Sarcoidosis Vasc Diffuse Lung Dis. 2013 Nov 22;30(3):177-85.
Idiopathic pulmonary fibrosis (IPF) is characterized by alveolar epithelial cell injury, type II cell activation, apoptosis and bronchiolar epithelial cell proliferation, accumulation of extracellular matrix and fibroblasts. No current animal model recapitulates all of these cardinal manifestation of the human disease. However, bleomycin instillation in mice lung by intranasal way (ITN) represents the best experimental model of pulmonary fibrosis in which alveolar pneumocytes type II (ATII) are usually depleted. The aim of this study was to test the possibility to recover acute lung fibrosis after transplantation of human embryonic type II derived-pneumocytes in a murine model of bleomycin-induced damage. Our results indicate the striking "clinical" beneficial effect of differentiated HUES-3 cells into ATII in terms of lung function, weight loss and mortality in injured mice, suggesting this stem cell therapy as a promising, systemic and specific treatment of human pulmonary fibrosis.
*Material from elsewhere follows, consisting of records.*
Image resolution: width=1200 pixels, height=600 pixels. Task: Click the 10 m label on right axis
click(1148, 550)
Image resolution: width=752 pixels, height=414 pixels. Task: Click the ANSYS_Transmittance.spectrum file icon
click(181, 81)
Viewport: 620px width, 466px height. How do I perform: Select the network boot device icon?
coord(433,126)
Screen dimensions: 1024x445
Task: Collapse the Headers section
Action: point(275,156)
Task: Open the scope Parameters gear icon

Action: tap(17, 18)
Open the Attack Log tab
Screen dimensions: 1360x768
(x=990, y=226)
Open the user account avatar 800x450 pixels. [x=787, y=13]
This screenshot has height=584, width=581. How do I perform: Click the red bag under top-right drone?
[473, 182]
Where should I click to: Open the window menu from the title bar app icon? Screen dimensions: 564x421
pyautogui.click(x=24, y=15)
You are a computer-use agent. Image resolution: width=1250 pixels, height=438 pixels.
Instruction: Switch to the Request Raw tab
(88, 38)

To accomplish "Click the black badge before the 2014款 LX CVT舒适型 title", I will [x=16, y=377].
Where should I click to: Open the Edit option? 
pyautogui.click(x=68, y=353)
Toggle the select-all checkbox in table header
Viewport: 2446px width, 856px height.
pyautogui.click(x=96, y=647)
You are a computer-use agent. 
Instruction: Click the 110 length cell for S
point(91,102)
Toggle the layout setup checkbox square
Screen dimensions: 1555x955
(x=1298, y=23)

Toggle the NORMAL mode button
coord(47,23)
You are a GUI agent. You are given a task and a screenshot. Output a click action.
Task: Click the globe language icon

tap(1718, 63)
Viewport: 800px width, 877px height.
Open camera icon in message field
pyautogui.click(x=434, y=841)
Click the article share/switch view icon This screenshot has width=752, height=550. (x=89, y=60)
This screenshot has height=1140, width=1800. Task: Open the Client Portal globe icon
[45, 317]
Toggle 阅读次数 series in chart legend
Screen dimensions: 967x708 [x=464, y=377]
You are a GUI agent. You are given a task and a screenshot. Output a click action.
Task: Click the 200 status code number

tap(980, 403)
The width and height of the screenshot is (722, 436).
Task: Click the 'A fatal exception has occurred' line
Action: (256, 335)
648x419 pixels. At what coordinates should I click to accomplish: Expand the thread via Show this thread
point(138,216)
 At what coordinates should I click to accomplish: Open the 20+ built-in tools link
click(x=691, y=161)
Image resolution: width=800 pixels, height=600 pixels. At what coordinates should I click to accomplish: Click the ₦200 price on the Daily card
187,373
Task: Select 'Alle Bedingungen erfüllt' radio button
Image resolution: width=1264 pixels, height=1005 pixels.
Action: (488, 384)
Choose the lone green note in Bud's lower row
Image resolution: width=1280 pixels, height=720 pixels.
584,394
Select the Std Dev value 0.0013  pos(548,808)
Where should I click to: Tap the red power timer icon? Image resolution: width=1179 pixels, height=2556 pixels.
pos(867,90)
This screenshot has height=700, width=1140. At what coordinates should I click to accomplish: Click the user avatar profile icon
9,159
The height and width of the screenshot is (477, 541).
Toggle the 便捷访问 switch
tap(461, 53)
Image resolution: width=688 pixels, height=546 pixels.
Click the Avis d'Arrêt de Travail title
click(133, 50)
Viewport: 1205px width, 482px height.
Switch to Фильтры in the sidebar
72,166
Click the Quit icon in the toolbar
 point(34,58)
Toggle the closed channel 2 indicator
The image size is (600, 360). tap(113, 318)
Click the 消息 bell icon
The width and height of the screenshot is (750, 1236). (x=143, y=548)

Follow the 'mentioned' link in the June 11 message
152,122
特发性肺纤维化(IPF)的特征是肺泡上皮细胞损伤、II型细胞活化、凋亡以及细支气管上皮细胞增殖、细胞外基质和成纤维细胞积聚。目前尚无动物模型能重现人类疾病的所有这些主要表现。然而,通过鼻内途径(ITN)向小鼠肺内滴注博来霉素是肺纤维化的最佳实验模型,其中II型肺泡上皮细胞(ATII)通常会减少。本研究的目的是测试在博来霉素诱导损伤的小鼠模型中,移植人胚胎来源的II型肺细胞后恢复急性肺纤维化的可能性。我们的结果表明,分化为ATII的HUES-3细胞在受损小鼠肺功能、体重减轻和死亡率方面具有显著的“临床”有益效果,提示这种干细胞疗法有望成为治疗人类肺纤维化的一种有前景的全身性特异性治疗方法。